Transporting



Kim's Story

Last week I looked on Petfinder and found over 100,000 dogs in need of new homes and loving families. Friends and family laugh at me knowing that there will always be foster dogs in my house even though the task is almost insurmountable. They ask me, “Why rescue?,” “How can you let go of these dogs once they come you’re your home?,” “Aren’t all dogs in shelters Pitbulls or ex-fighting dogs?” I once even heard someone say that shelter dogs are nothing but trouble. “If they had been good dogs, they never would have ended up in a shelter in the first place.”

Overwhelmed, I thought about the 33 rescue dogs that had come through my home in the past year. These were good, loving animals and newborn puppies whose only flaw was being born into a cold and uncaring world. Let me tell you a few of their stories.

A family in LI buys a female Golden Retriever puppy. They decide it would be a great experience for their children and a nice financial return if their female had puppies A year later they move to a newer, nicer home with the female dog and one of her puppies. They feel they can no longer tolerate dog fur in the house and poop in the yard. So they crate the male in the garage in a crate that is painfully too small and they attach their female to the crate on a two-foot chain leash. They leave them there with a self-feeder and self-watering bowl.

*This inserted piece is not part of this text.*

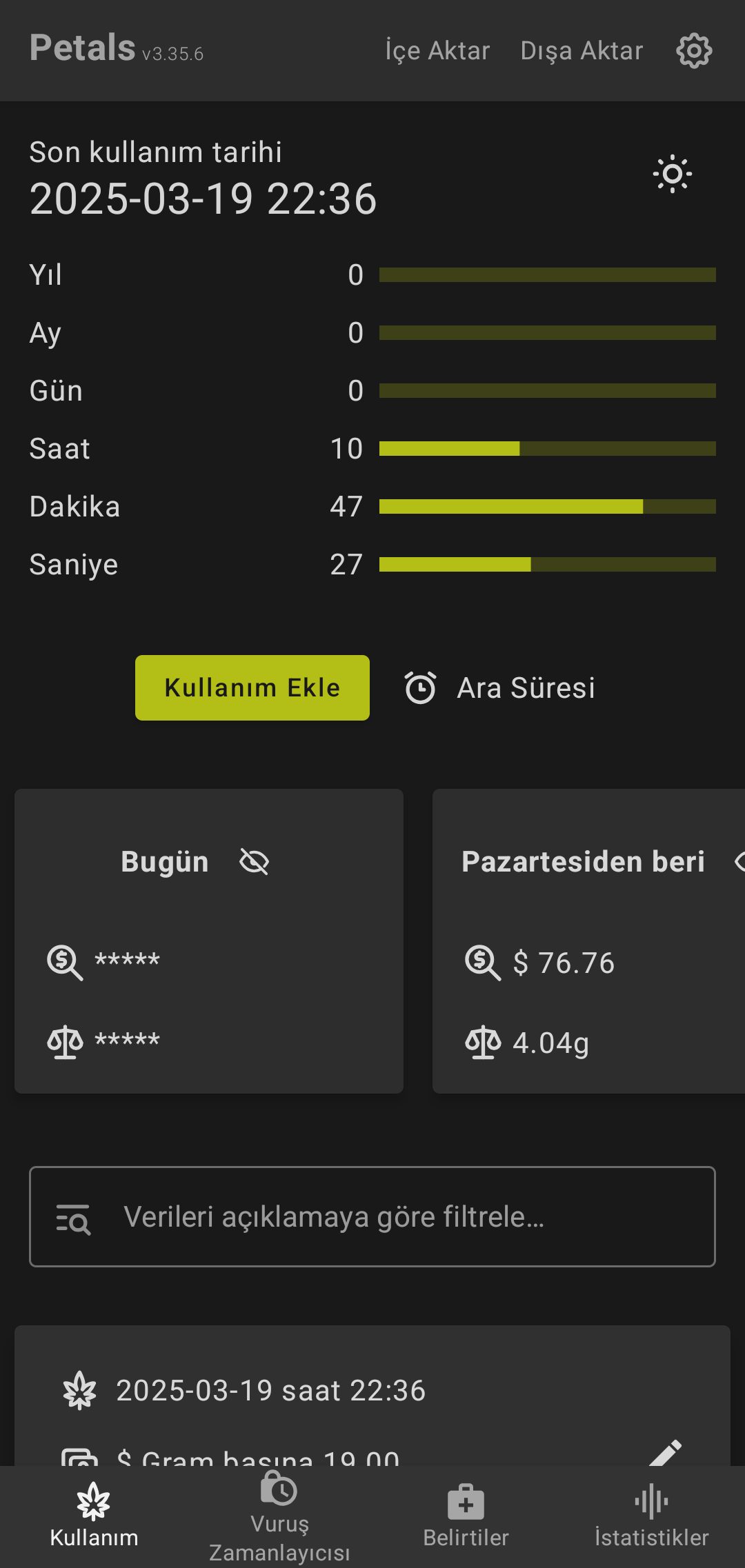Edit the 2025-03-19 22:36 entry via the pencil icon

coord(666,1451)
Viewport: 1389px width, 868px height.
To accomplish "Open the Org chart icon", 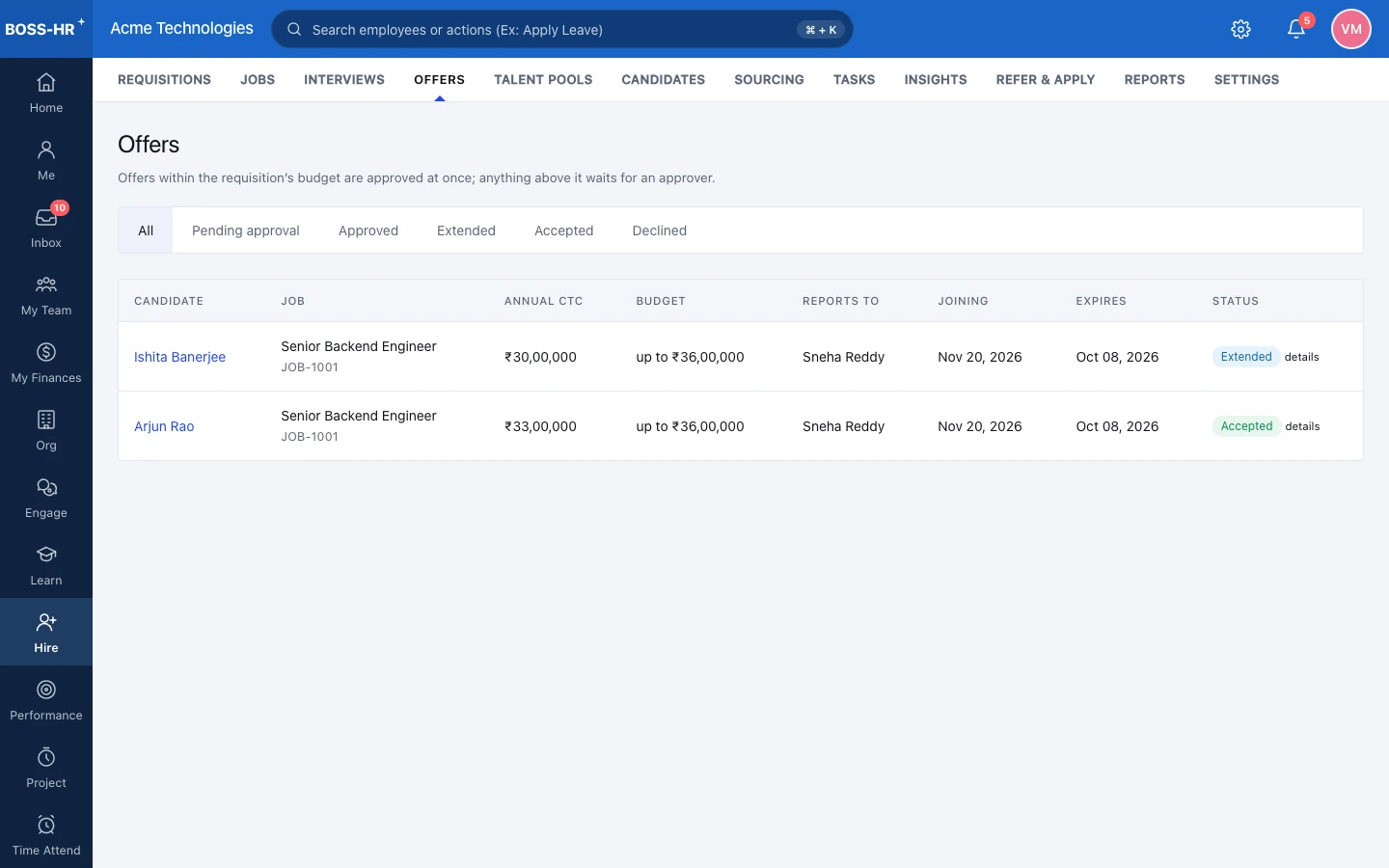I will 46,430.
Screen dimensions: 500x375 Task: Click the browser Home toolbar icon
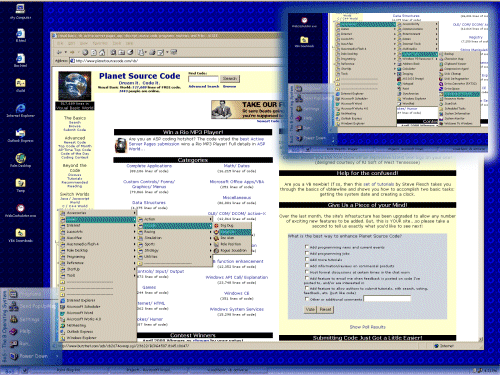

According to police reports, every few days these dogs were allowed to run freely through the neighborhood to relieve themselves on someone else’s lawn. After more than six months of keeping their dogs in their garage, the family surrenders the two dogs to rescue. A young couple with an eight month-old baby lost their beloved dog to cancer. They are depressed and long to give a home to a pair of dogs who would otherwise be separated. The couple drives five hours to LI to meet these two dogs and immediately fall in-love. The dogs go home that day with their new family and spend the remainder of their lives playing in a big house with a backyard.

In West Virginia, a woman who runs a half-way house for animals out of her own home goes to the local store to get milk. Upon her return she finds a box of five puppies sitting at the end of her driveway. No note, no information, no food or financial support. After a few weeks these puppies are moved into foster care. Four of the five pups are adopted out to loving homes, most of which have small children. The fifth remains small and sickly. After extensive tests it is found that she is diabetic and has an enzyme deficiency that will not allow her digest normal food. She is placed on Insulin injections and special food that costs more than $80 a month. Who will adopt this dog?

A woman in Southern, NJ watches this puppy for a weekend while the foster family is away. She and her husband fall in love with the pup and decide they will keep her regardless of her astronomical medical expenses.

An unaltered female Black Lab is turned in to a local shelter in West Virginia. When the owners are asked why she is being surrendered, they state that the dog had the nerve to get pregnant for a third time. The dog is spayed even though she is pregnant at the time. Thanks to rescue, the dog is moved into foster care in NJ where the home already has a litter of puppies that were separated from the mother far too young. These puppies are practically inconsolable. The Lab comes in, comforts and cares for this litter that is not even her own. She weans them even though she has not nursed them. She teaches them even though she didn’t deliver them.

After several weeks she is placed with a new family of her own where there are children to love and care for her and a yard for her to play in. It’s winter and a female Boxer/Lab mix is in a shelter in the mountains of WV, pregnant and ready to give birth. The shelter she’s in has no heat. She is pulled into rescue on Dec. 20th. On Christmas night she gives birth to 13 puppies in a nice warm house with towels and blankets to keep her newborn babies warm.

Without rescue, none of these pups, and possibly the mother would have made it. After the pups are old enough to be adopted out the mother goes to a young man in MA who had fallen in love with the dog on Christmas Eve. They now spend every weekend together running through the woods in the mountains of MA. In KY a family kindly brought a beautiful Golden Retriever to the shelter after they watched him thrown from a moving car. How will this story end up? Thanks to rescue, there is hope.

You ask me, “why rescue?” and I ask you “how can you not?”